Your objective –
Pictures aside, reproduce exactly and only the lines from the one containing "Where should I" through the end of the records.

Supplied data –
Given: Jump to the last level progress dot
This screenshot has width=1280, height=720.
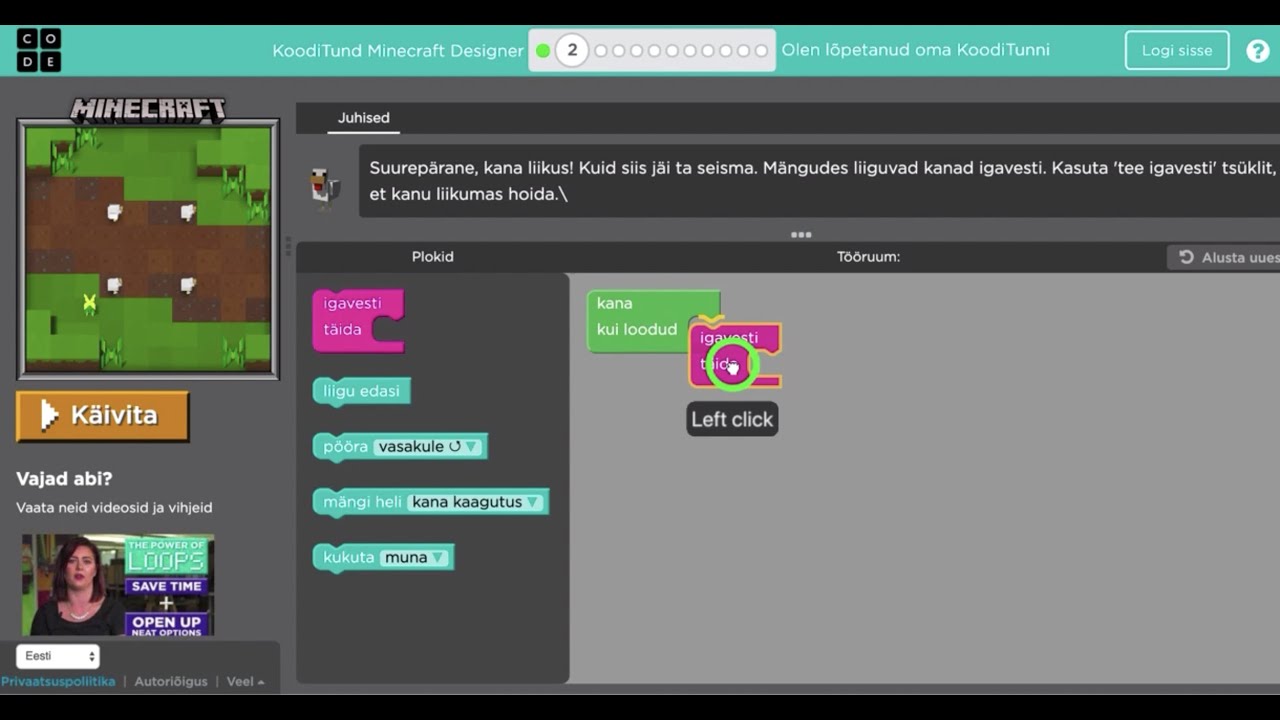Looking at the screenshot, I should pyautogui.click(x=761, y=51).
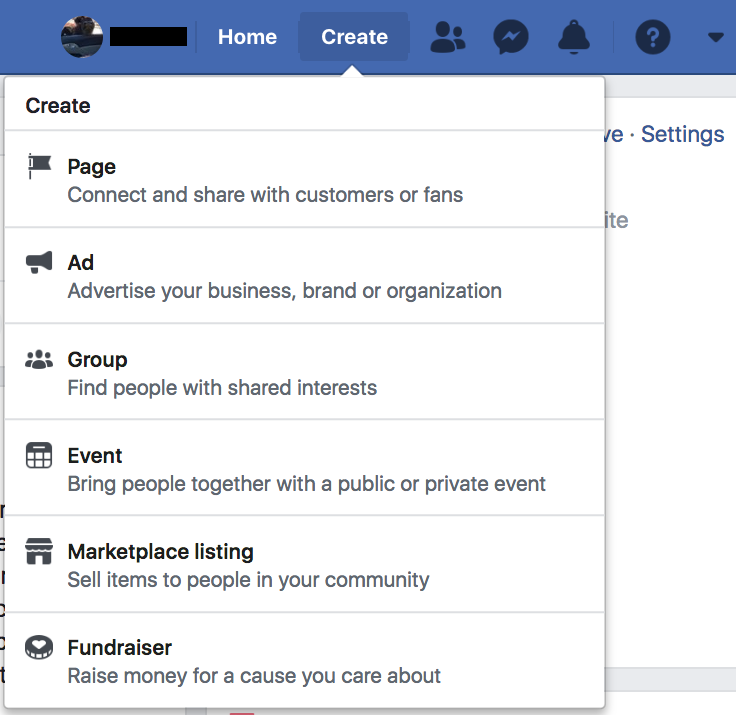Open the Messenger icon
The height and width of the screenshot is (715, 736).
click(x=511, y=38)
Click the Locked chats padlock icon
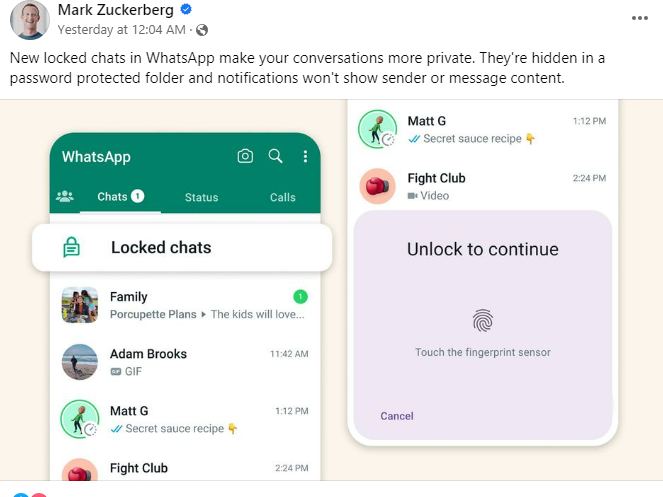This screenshot has height=497, width=663. tap(71, 247)
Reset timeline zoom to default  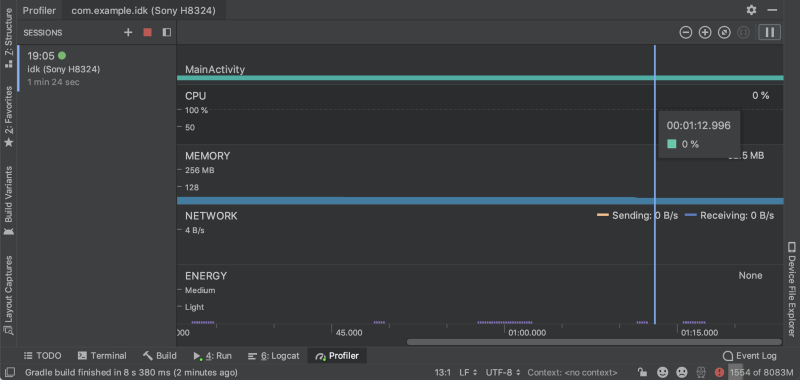(x=724, y=33)
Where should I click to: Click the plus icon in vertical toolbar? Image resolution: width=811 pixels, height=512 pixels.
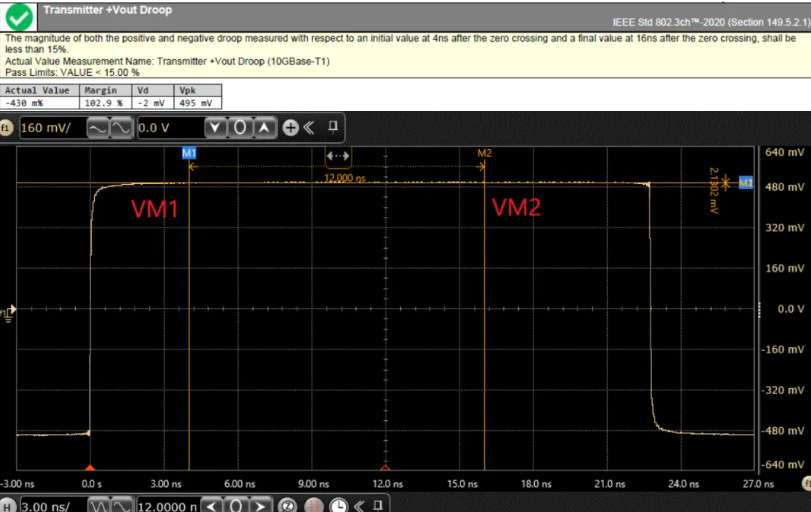(290, 128)
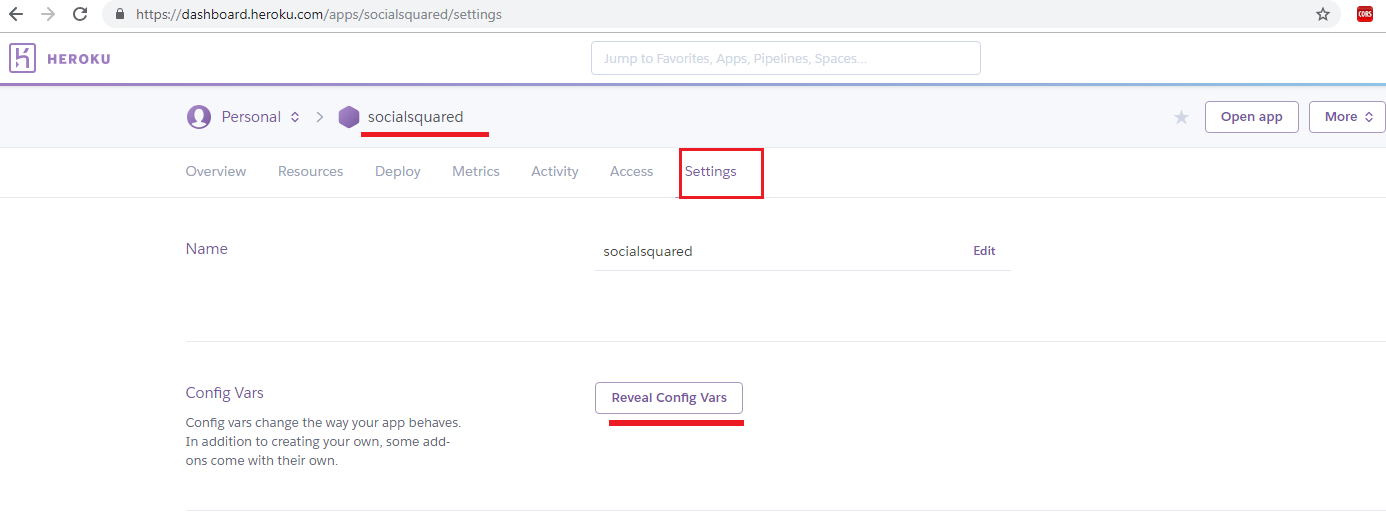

Solution –
Where should I click to: Click the plus icon in vertical toolbar? Image resolution: width=811 pixels, height=512 pixels.
(290, 128)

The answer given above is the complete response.